**TASK DIRECTIONS**
Reproduce the rows word for word from their start through the line containing "The height and", both ends included, and nothing beyond that.

[DATA UNDER STUDY — start]

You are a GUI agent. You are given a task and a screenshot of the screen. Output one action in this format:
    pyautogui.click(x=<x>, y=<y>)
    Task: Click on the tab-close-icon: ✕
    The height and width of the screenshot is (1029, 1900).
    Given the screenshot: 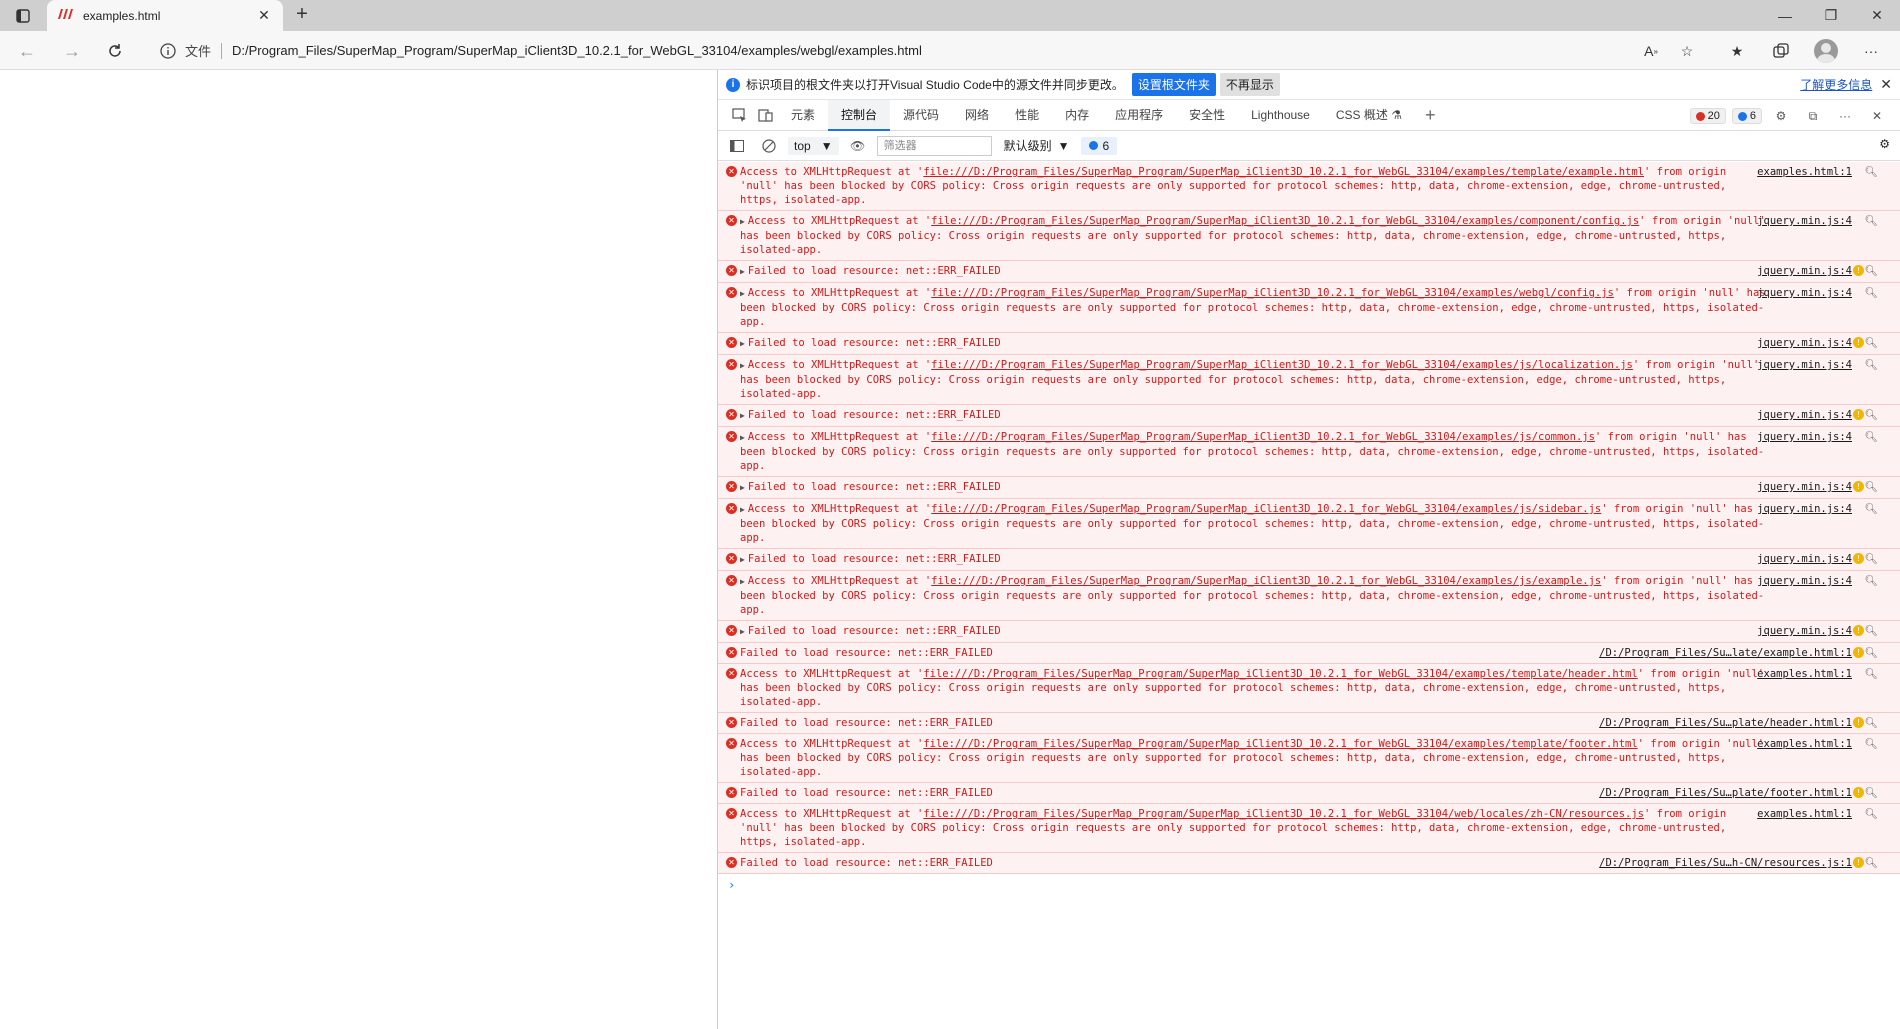 What is the action you would take?
    pyautogui.click(x=264, y=16)
    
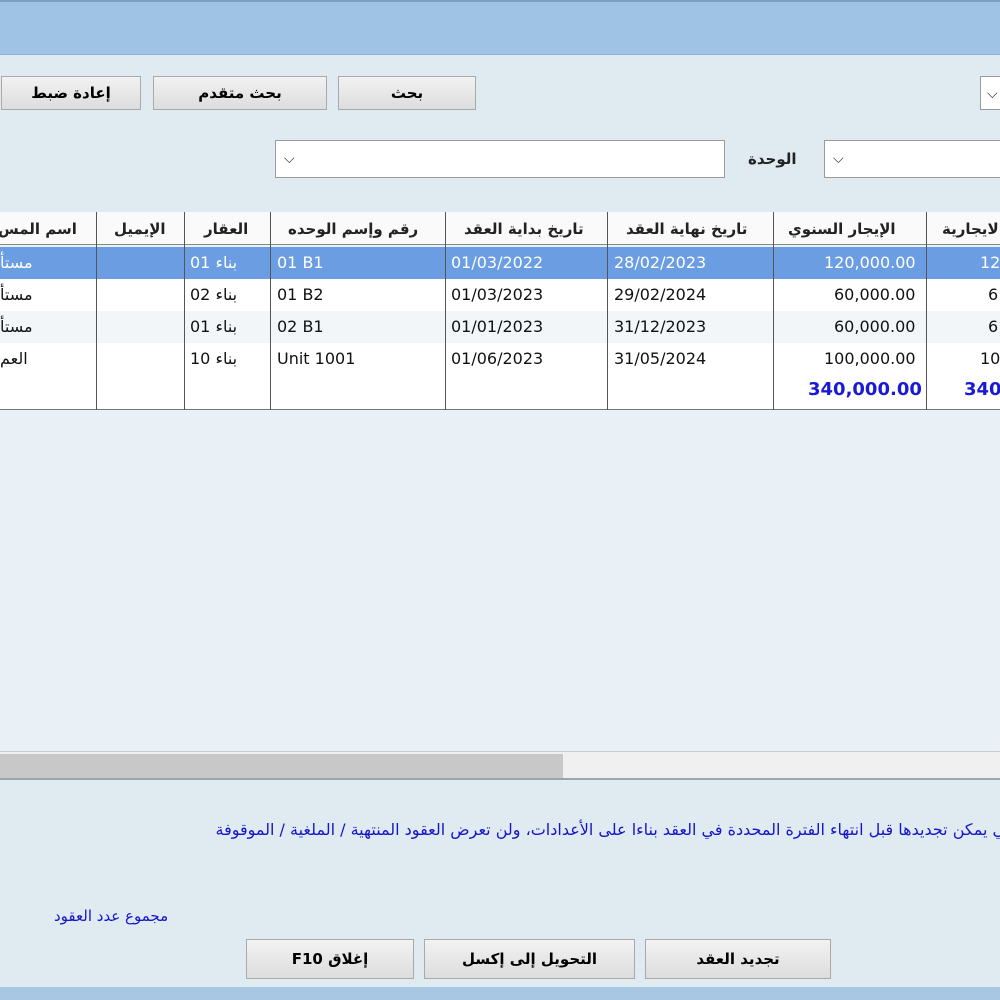 This screenshot has width=1000, height=1000. I want to click on col-start-date: تاريخ بداية العقد, so click(524, 229).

[DATA UNDER STUDY — finish]

**YOUR RESPONSE**
You are a GUI agent. You are given a task and a screenshot of the screen. Output one action in this format:
    pyautogui.click(x=<x>, y=<y>)
    Task: Click on the tab-close-icon: ✕
    The height and width of the screenshot is (1029, 1900).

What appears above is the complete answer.